I don’t know the reason, but I believe it must stem from their physically isolated geographic location. It seems to me that most Kiwis are hiding from something - I suspect it is from themselves. They appear to be incapable of honest reflection on their own individual lives and their place in the world; or if they are occasionally capable of it, they then run away and hide behind a mask of banal triviality. It is as if they are sleep-walking through life.

Generally, ex-muslims (deviants) such as myself, are all too painfully aware of the minute-by-minute onslaught of stupid behaviour around the world by Muslims and others. These behaviours are primarily driven by ignorance (wilful or otherwise) and it is painful to watch. 

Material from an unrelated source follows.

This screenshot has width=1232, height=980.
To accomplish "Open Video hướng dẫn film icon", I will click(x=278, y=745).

Yet Kiwis are painfully ignorant (innocent? naive?) of the situations facing others around the world and even locally. In my experience, when I have attempted to gently allude to some of the situations, I would have expected their natural curiosity to lead to questions and a useful conversation. However, the conversation simply gets diverted or shut down - sometimes quite aggressively. In the worst case, a gentle attempt at opening discussions with Kiwis sadly led to complete and immediate termination of what had previously been good working relationships. 

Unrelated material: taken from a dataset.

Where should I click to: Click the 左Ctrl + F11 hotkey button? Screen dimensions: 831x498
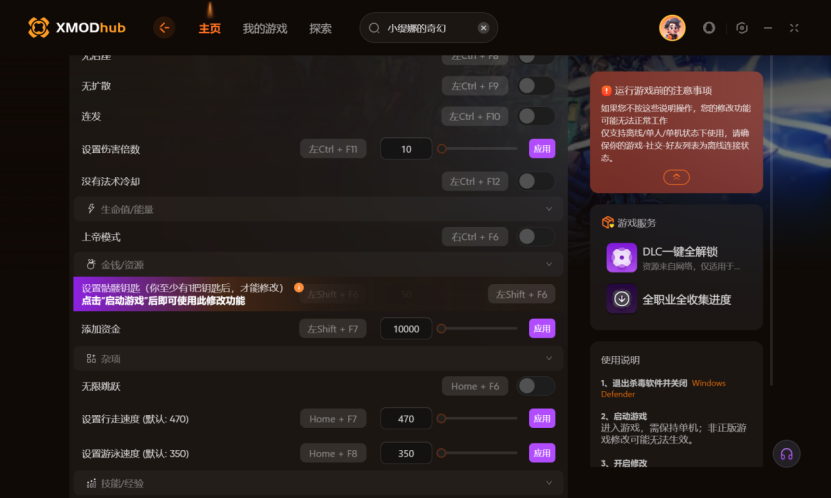click(333, 149)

The other alternative Kiwis tend to adopt is a ridiculous metaphorical 'cone of silence' whereby anything that could potentially lead to a conversation about known taboo topics is nipped in the bud, deftly steered away from or whispered about almost out of earshot.

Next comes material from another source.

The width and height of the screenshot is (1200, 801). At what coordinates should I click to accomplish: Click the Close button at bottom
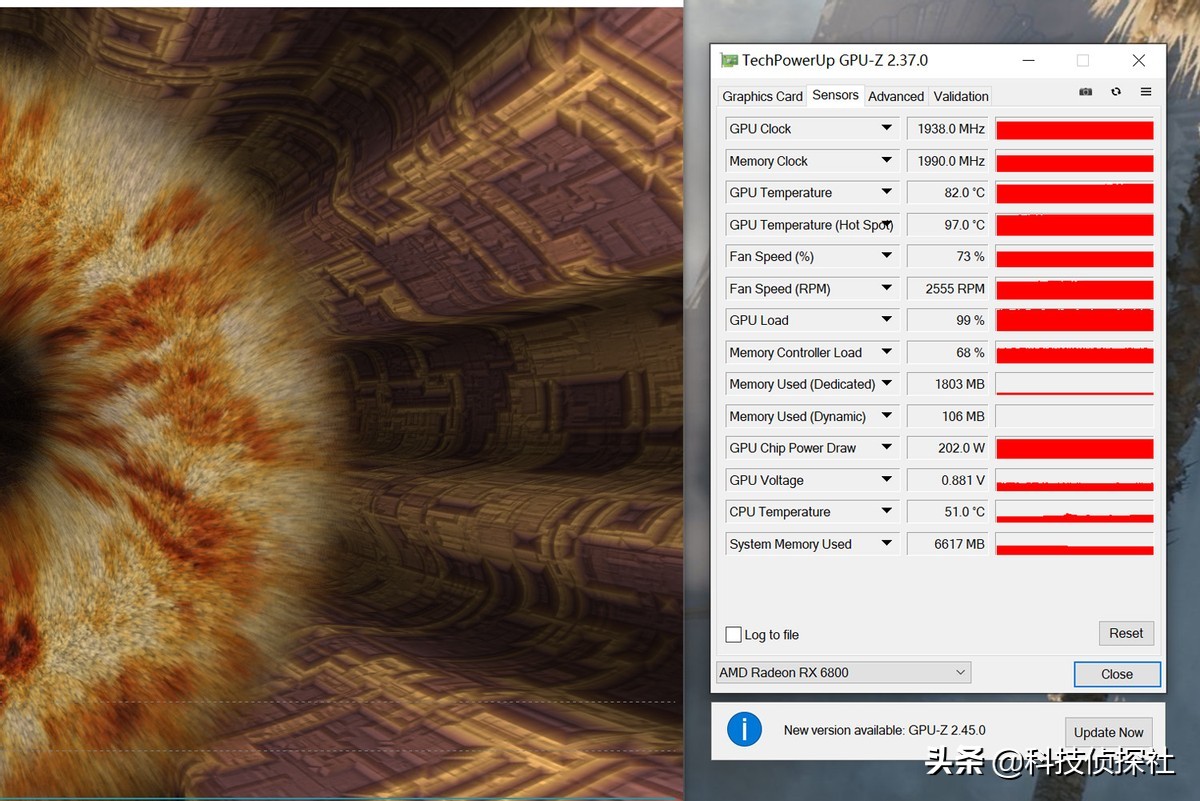1117,674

Get Smart - Cone of Silence

Perhaps Berger and Luckmann's concept of 'recipe knowledge' is applicable here. A sudden exposure to a different reality is not something Kiwis have a pre-defined response or recipe for.

In my experience, the British on the other hand have quite a different set of behaviours, they have a much broader outlook and set of experiences from which to work and they'll dive straight in, ask questions and have a debate. 

New Zealand needs to wake up and join the rest of the world. They need to be face their fears, get informed and educated (not indoctrinated or propagandised) read a bunch of books, ask questions and seek real answers. 

Maybe I'm asking too much.

Back in 1967 Berger and Luckmann described reality as being a social construct with people inhabiting parallel universes; physically in the same location but interpreted differently by people based on their prior socialisation. What we're seeing is exactly this. How do we bridge the gaps between those universes?

The book describes 'two applications of universe maintaining conceptual machinery : therapy and nihilation'. I had identified these two things myself and had been referring to them in my own metaphorical slang as the egg-shellers and the barge-polers. 

The egg-shellers (therapists) will gently tiptoe around the deviant, remaining ever sensitive to anything that might upset things and gently try to rehabilitate the deviant, bringing them back into line; the 'cone of silence' being one of these methods. 

On the other hand the barge-polers (nihilists) will try to destroy the deviant in often an often quite unsubtle manner - but will not come close enough to develop a relationship or risk becoming tainted with deviancy; it will all be done at a distance using a metaphorical barge-pole. These people are often too cowardly to engage in direct conversation or debate, but will intimidate and bully indirectly ensuring their message gets across, but not saying or doing anything that could be responded to directly. A direct message might expose them to a direct response or even a rational adult conversation - and that would never do!

New Zealand and the rest of the world, desperately needs some rational bridge-building, to open up viewpoints between these various universes.